# [Task to complete]
Update the data below by changing every "Viewport" to "Window" and leaving everything else as it is.

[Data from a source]

------------------------

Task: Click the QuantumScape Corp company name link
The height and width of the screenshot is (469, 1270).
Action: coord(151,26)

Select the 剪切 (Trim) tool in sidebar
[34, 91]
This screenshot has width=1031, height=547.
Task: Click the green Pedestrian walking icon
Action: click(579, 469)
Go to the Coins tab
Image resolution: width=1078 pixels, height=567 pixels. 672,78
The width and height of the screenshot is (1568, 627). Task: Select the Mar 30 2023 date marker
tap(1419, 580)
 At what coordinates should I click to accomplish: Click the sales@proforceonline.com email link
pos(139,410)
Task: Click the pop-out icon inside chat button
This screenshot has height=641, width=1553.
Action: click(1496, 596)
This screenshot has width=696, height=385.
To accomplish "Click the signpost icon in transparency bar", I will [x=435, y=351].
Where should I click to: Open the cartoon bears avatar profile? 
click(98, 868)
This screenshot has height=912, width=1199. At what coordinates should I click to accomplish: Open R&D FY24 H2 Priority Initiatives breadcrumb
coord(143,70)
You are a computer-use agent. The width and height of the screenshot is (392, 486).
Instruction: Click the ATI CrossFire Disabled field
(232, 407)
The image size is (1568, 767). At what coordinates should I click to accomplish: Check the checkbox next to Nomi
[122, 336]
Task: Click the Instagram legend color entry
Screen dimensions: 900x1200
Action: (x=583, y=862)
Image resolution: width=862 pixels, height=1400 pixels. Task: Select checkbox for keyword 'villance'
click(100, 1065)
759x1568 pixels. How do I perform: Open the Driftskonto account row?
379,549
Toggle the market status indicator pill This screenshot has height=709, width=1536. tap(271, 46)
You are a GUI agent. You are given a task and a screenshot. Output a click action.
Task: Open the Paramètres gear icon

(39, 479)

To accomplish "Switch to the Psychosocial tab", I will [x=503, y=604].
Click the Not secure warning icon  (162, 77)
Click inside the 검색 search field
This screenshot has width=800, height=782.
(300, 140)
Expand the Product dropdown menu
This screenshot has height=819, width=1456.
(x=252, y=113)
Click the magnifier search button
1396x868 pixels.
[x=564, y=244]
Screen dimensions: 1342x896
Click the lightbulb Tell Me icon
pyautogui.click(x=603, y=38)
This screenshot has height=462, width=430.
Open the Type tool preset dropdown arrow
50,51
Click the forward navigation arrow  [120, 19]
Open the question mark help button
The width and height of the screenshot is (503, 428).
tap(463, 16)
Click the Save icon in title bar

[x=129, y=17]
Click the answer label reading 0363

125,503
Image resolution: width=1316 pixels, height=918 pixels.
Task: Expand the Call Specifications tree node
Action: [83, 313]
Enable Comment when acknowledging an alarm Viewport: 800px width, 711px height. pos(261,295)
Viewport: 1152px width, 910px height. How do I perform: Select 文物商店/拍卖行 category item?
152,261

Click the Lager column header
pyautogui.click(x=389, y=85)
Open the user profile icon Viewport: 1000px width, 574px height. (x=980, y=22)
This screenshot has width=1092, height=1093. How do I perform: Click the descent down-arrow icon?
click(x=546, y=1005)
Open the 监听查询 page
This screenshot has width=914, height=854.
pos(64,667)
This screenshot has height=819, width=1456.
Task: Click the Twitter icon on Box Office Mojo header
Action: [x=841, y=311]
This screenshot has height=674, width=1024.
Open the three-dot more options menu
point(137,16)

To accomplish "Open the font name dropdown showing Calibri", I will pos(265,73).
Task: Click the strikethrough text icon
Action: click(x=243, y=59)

------------------------

# [Full response]
Task: Click the QuantumScape Corp company name link
The height and width of the screenshot is (469, 1270).
Action: coord(151,26)

Select the 剪切 (Trim) tool in sidebar
[34, 91]
This screenshot has width=1031, height=547.
Task: Click the green Pedestrian walking icon
Action: click(579, 469)
Go to the Coins tab
Image resolution: width=1078 pixels, height=567 pixels. 672,78
The width and height of the screenshot is (1568, 627). Task: Select the Mar 30 2023 date marker
tap(1419, 580)
 At what coordinates should I click to accomplish: Click the sales@proforceonline.com email link
pos(139,410)
Task: Click the pop-out icon inside chat button
This screenshot has height=641, width=1553.
Action: click(1496, 596)
This screenshot has width=696, height=385.
To accomplish "Click the signpost icon in transparency bar", I will [x=435, y=351].
Where should I click to: Open the cartoon bears avatar profile? 
click(98, 868)
This screenshot has height=912, width=1199. At what coordinates should I click to accomplish: Open R&D FY24 H2 Priority Initiatives breadcrumb
coord(143,70)
You are a computer-use agent. The width and height of the screenshot is (392, 486).
Instruction: Click the ATI CrossFire Disabled field
(232, 407)
The image size is (1568, 767). At what coordinates should I click to accomplish: Check the checkbox next to Nomi
[122, 336]
Task: Click the Instagram legend color entry
Screen dimensions: 900x1200
Action: (x=583, y=862)
Image resolution: width=862 pixels, height=1400 pixels. Task: Select checkbox for keyword 'villance'
click(100, 1065)
759x1568 pixels. How do I perform: Open the Driftskonto account row?
379,549
Toggle the market status indicator pill This screenshot has height=709, width=1536. tap(271, 46)
You are a GUI agent. You are given a task and a screenshot. Output a click action.
Task: Open the Paramètres gear icon

(39, 479)

To accomplish "Switch to the Psychosocial tab", I will [x=503, y=604].
Click the Not secure warning icon  (162, 77)
Click inside the 검색 search field
This screenshot has width=800, height=782.
(300, 140)
Expand the Product dropdown menu
This screenshot has height=819, width=1456.
(x=252, y=113)
Click the magnifier search button
1396x868 pixels.
[x=564, y=244]
Screen dimensions: 1342x896
Click the lightbulb Tell Me icon
pyautogui.click(x=603, y=38)
This screenshot has height=462, width=430.
Open the Type tool preset dropdown arrow
50,51
Click the forward navigation arrow  [120, 19]
Open the question mark help button
The width and height of the screenshot is (503, 428).
tap(463, 16)
Click the Save icon in title bar

[x=129, y=17]
Click the answer label reading 0363

125,503
Image resolution: width=1316 pixels, height=918 pixels.
Task: Expand the Call Specifications tree node
Action: [83, 313]
Enable Comment when acknowledging an alarm Window: 800px width, 711px height. pos(261,295)
Window: 1152px width, 910px height. How do I perform: Select 文物商店/拍卖行 category item?
152,261

Click the Lager column header
pyautogui.click(x=389, y=85)
Open the user profile icon Window: 1000px width, 574px height. (x=980, y=22)
This screenshot has width=1092, height=1093. How do I perform: Click the descent down-arrow icon?
click(x=546, y=1005)
Open the 监听查询 page
This screenshot has width=914, height=854.
pos(64,667)
This screenshot has height=819, width=1456.
Task: Click the Twitter icon on Box Office Mojo header
Action: [x=841, y=311]
This screenshot has height=674, width=1024.
Open the three-dot more options menu
point(137,16)

To accomplish "Open the font name dropdown showing Calibri", I will pos(265,73).
Task: Click the strikethrough text icon
Action: click(x=243, y=59)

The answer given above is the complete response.